-- start of Text shown --

Re: [PATCH 4/5] x86/mce: Fix all mce notifiers to update the mce->handled bitmask

From: Borislav Petkov
Date: Thu Feb 13 2020 - 12:03:17 EST


On Wed, Feb 12, 2020 at 12:46:51PM -0800, Tony Luck wrote:
> If the handler took any action to log or deal with the error, set
> a bit int mce->handled so that the default handler on the end of
> the machine check chain can see what has been done.
>
> [!!! What to do about NOTIFY_STOP ... any handler that returns this
> value short-circuits calling subsequent entries on the chain. In
> some cases this may be the right thing to do ... but it others we
> really want to keep calling other functions on the chain]

Yes, we can kill that NOTIFY_STOP thing in the mce code since it is
nasty.

Then, from the looks of it, there should be a function at the end of
the chain which decides whether to print or not, just by looking at
->handled.

For example, it should not print MCE_HANDLED_CEC or MCE_HANDLED_EDAC,
etc cases. The assumption for the latter being that EDAC does its own
printing. Which then makes me wonder whether MCE_HANDLED_EDAC is enough.

Because this one bit would basically determine whether the error gets
printed or not. Which would mean that all EDAC drivers should print
it...

All I'm saying is, we should think about modalities like that.

Thx.

--
Regards/Gruss,
Boris.

https://people.kernel.org/tglx/notes-about-netiquette

-- end of Text shown --
-- start of Entries provided --

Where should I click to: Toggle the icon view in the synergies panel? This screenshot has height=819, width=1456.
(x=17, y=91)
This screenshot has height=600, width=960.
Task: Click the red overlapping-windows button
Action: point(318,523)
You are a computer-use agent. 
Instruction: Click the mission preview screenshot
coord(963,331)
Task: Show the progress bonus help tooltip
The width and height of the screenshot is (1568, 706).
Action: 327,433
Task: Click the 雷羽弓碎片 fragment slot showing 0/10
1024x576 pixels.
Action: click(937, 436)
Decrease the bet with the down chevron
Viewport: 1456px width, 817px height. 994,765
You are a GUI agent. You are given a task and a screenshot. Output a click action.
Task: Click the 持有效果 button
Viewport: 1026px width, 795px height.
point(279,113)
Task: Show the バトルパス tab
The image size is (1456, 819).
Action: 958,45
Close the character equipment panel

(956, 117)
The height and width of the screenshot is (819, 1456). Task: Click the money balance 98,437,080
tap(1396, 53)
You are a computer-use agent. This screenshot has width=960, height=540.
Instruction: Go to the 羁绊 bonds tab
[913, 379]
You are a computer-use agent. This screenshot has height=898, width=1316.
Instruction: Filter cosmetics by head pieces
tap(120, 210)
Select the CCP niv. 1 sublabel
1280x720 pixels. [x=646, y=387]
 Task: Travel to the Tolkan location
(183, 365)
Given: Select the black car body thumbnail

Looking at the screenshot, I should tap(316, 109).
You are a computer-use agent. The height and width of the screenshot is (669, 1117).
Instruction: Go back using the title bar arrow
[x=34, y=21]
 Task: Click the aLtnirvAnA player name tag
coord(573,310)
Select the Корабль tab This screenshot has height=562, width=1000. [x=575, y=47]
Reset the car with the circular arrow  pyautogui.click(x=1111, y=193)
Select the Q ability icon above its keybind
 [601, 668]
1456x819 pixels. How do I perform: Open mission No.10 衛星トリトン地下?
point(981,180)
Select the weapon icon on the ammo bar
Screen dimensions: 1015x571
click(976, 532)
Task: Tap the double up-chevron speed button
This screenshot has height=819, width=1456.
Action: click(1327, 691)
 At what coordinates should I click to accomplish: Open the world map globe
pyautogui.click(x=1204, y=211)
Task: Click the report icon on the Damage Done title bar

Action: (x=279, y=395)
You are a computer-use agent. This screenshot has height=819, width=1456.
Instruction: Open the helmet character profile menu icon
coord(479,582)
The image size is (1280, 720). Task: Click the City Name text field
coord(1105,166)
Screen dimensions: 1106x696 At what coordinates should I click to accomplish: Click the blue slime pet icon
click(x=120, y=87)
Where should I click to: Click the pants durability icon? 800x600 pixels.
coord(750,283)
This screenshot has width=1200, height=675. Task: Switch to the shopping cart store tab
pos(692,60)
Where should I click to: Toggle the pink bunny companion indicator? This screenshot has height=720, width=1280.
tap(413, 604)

-- end of Entries provided --

• Objectives:
A. Reproduce verbatim the passage of the mailing-list reply from "Then, from the" to "MCE_HANDLED_EDAC is enough.".
B. Translate into German this sentence from the mailing-list reply: "Yes, we can kill that NOTIFY_STOP thing in the mce code since it is nasty."
C. For each statement, answer yes or no according to the mailing-list reply and quote the words that decide it: (i) The reply is dated Thursday, February 13, 2020. (ii) Borislav Petkov wants to keep NOTIFY_STOP in the mce code. (iii) The function at the end of the chain should print MCE_HANDLED_CEC cases.

• Answers for this exercise:
A.
Then, from the looks of it, there should be a function at the end of
the chain which decides whether to print or not, just by looking at
->handled.

For example, it should not print MCE_HANDLED_CEC or MCE_HANDLED_EDAC,
etc cases. The assumption for the latter being that EDAC does its own
printing. Which then makes me wonder whether MCE_HANDLED_EDAC is enough.

B. Ja, wir können dieses NOTIFY_STOP-Ding im mce-Code abschaffen, da es unschön ist.

C.
(i) Yes: "Date: Thu Feb 13 2020 - 12:03:17 EST"
(ii) No: "Yes, we can kill that NOTIFY_STOP thing in the mce code since it is nasty."
(iii) No: "it should not print MCE_HANDLED_CEC or MCE_HANDLED_EDAC, etc cases."